• **WORK TO COMPLETE**
Among the lines below, return each one that contains the word "left".

• **THE DATA**
◇ ◇ ◇ ◇ ◇

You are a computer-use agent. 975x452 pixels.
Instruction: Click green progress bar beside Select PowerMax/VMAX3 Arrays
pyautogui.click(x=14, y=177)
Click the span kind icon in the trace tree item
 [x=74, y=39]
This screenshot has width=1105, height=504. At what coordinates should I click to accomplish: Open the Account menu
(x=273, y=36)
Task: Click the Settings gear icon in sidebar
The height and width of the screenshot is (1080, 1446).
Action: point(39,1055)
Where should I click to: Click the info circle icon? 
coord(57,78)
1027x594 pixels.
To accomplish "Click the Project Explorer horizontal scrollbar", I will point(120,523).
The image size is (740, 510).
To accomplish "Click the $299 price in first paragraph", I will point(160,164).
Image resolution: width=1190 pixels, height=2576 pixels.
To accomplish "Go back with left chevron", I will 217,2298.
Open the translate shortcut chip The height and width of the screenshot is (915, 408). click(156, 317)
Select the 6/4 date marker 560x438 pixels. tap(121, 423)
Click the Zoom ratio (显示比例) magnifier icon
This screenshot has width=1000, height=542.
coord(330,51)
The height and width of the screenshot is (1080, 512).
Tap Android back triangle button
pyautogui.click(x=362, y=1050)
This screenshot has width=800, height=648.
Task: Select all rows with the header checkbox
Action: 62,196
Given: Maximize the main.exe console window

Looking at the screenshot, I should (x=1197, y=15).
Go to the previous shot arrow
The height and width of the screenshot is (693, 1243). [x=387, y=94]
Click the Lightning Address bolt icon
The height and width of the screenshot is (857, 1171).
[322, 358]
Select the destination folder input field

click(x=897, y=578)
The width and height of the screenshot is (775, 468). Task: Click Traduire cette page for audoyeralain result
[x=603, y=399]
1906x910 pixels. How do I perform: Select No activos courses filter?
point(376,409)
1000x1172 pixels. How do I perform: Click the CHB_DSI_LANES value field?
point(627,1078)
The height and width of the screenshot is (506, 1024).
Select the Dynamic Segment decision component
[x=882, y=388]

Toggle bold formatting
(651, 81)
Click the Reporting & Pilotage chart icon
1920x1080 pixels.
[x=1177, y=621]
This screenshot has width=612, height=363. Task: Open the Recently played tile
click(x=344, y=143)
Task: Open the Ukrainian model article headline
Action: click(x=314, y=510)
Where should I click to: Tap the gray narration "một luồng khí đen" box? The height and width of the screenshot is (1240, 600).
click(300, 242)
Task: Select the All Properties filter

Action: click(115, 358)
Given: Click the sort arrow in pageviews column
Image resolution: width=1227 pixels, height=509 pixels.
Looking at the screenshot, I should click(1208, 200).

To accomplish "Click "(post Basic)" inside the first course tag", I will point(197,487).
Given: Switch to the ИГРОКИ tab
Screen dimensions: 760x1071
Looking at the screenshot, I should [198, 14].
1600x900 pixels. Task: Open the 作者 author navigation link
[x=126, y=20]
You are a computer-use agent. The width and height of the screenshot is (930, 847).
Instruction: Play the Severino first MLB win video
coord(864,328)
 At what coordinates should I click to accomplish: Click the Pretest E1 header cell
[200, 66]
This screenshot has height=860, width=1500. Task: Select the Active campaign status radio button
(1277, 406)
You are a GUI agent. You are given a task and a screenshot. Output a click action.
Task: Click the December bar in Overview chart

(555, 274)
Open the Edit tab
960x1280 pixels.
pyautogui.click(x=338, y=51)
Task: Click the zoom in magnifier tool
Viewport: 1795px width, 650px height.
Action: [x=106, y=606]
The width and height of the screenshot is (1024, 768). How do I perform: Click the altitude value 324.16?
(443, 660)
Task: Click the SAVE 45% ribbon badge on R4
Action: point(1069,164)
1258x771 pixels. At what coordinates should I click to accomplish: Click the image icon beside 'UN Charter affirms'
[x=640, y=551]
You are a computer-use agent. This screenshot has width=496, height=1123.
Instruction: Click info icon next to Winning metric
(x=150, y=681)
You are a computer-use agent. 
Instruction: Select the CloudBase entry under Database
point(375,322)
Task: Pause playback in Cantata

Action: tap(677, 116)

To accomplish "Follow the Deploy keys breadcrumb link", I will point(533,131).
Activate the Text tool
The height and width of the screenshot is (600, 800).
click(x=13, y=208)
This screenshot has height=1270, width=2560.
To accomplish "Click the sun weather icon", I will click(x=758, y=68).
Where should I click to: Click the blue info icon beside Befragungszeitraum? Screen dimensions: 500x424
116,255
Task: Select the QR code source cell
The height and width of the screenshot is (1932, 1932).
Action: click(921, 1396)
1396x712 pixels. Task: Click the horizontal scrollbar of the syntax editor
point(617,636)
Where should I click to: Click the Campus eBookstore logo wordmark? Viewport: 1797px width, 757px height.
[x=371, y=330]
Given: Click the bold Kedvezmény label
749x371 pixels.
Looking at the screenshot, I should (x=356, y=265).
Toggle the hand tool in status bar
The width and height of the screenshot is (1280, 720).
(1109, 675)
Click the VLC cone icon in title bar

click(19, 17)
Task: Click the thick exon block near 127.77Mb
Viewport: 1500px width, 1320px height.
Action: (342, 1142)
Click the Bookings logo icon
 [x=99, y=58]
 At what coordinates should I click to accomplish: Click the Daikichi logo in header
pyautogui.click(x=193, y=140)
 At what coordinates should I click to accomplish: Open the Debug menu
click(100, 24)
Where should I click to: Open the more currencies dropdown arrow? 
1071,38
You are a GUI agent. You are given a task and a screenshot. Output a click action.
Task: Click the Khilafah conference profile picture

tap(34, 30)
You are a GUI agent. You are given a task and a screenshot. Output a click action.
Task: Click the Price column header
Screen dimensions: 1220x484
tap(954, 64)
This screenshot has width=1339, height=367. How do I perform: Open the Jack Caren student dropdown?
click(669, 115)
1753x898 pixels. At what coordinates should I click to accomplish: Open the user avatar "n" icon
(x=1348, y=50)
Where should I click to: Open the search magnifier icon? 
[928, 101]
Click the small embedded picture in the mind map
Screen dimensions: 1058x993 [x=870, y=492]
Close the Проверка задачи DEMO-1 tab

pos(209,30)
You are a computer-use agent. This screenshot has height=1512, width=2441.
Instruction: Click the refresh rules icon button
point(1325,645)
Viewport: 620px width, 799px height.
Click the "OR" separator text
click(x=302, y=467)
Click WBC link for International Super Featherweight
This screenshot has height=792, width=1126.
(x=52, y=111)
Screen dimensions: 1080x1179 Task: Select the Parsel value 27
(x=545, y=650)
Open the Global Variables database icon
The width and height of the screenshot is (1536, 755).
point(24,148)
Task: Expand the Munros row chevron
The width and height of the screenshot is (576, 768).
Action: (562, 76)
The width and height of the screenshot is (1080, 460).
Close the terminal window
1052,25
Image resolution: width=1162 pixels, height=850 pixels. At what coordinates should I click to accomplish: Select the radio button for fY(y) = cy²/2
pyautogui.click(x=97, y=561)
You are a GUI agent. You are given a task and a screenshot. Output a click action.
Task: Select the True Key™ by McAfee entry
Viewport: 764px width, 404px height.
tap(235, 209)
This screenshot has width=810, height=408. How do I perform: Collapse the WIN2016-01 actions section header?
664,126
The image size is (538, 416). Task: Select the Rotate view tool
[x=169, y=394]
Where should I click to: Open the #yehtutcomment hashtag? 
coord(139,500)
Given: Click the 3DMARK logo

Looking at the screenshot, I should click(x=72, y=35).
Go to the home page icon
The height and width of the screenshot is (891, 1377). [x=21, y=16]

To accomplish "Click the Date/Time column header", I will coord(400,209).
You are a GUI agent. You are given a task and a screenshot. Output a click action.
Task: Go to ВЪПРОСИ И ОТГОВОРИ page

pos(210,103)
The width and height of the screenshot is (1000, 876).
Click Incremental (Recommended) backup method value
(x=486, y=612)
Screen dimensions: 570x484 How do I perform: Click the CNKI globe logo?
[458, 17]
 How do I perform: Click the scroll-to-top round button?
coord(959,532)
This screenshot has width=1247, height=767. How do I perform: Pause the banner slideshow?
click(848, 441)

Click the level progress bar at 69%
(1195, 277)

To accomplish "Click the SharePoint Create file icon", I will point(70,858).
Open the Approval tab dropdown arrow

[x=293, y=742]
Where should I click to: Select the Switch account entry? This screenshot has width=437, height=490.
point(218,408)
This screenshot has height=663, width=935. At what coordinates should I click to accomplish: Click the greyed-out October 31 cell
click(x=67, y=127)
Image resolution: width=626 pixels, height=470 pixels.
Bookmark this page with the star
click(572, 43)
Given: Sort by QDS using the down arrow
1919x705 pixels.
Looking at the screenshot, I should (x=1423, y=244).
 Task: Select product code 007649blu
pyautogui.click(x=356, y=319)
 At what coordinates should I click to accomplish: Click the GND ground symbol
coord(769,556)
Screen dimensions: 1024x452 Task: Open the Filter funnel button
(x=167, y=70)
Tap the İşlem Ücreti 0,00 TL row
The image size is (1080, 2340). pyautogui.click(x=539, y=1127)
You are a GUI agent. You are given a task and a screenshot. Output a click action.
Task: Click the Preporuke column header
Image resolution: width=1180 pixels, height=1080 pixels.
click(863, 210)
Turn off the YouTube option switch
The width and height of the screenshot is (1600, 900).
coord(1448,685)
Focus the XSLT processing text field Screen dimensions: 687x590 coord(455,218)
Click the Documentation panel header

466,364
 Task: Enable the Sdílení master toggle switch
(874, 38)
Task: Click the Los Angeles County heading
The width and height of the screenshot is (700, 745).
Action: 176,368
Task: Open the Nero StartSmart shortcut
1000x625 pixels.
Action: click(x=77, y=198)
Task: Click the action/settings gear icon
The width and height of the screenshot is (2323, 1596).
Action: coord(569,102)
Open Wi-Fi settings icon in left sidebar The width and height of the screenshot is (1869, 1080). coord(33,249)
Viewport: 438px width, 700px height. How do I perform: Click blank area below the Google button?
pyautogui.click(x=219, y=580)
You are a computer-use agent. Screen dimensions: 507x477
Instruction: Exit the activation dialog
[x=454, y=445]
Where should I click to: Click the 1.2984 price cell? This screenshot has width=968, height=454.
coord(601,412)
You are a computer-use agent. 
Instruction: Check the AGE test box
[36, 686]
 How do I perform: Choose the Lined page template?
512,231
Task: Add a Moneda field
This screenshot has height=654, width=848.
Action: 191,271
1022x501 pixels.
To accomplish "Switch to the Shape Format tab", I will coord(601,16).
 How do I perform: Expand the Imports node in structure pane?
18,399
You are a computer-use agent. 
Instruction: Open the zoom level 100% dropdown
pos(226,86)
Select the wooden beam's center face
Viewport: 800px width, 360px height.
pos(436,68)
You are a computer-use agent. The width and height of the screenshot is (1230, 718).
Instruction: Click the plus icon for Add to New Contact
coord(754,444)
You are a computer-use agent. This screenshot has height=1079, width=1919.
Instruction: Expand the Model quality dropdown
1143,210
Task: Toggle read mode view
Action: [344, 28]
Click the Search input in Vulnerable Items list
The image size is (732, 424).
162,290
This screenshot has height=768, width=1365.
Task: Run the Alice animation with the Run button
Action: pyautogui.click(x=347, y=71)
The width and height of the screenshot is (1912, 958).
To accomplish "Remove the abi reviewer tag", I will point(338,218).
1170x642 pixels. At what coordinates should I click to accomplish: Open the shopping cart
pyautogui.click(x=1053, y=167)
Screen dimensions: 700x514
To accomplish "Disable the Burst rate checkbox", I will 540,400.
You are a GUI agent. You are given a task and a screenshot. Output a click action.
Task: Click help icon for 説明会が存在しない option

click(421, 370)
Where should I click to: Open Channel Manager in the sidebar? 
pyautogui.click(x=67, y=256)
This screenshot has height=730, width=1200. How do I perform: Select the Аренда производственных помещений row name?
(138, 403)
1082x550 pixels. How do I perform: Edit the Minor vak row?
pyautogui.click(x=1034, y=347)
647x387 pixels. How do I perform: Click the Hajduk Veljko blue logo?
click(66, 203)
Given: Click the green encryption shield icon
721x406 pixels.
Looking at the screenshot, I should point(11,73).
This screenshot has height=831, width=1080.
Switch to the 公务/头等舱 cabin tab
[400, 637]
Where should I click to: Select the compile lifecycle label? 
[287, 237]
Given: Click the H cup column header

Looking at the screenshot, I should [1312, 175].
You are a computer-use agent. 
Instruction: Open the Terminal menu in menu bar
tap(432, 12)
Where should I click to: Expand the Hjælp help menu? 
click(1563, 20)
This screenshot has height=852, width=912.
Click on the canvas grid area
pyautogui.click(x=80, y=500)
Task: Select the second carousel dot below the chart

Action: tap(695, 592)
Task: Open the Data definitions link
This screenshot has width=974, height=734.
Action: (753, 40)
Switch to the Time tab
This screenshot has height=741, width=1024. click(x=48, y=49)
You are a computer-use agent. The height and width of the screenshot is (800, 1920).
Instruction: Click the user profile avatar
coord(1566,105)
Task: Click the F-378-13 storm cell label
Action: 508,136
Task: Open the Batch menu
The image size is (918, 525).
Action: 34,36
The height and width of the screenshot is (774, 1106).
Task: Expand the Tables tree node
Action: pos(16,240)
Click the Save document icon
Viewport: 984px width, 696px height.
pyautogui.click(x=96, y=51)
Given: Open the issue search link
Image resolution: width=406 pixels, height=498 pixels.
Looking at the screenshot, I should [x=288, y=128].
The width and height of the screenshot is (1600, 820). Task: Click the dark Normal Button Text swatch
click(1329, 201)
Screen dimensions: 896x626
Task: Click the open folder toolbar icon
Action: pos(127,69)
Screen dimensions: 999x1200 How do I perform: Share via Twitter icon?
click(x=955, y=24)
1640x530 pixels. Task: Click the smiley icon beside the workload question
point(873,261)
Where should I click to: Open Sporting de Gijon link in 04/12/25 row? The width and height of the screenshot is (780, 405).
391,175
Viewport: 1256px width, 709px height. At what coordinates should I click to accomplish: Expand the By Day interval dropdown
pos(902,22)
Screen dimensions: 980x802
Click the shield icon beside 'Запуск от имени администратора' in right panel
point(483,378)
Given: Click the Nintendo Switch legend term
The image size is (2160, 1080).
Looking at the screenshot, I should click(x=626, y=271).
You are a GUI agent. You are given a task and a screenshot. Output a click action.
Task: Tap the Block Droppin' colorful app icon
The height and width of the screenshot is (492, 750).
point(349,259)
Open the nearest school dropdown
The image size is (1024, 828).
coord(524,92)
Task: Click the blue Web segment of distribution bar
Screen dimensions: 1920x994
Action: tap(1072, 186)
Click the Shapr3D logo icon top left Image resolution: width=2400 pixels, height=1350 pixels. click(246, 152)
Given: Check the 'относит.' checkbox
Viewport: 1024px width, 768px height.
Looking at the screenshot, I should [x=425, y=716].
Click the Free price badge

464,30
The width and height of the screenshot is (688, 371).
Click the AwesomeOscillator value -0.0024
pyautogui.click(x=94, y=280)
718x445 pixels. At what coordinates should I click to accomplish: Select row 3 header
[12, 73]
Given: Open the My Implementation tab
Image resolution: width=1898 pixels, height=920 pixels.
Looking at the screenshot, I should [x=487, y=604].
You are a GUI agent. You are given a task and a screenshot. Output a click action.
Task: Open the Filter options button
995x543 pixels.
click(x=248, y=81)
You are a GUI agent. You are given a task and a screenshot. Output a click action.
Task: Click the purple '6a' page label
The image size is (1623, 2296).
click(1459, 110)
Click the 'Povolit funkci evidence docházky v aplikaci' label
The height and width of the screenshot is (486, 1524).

◇ ◇ ◇ ◇ ◇

• **WRITTEN RESPONSE**
To accomplish "Go back with left chevron", I will 217,2298.
Open Wi-Fi settings icon in left sidebar The width and height of the screenshot is (1869, 1080). coord(33,249)
Click the Shapr3D logo icon top left Image resolution: width=2400 pixels, height=1350 pixels. click(246, 152)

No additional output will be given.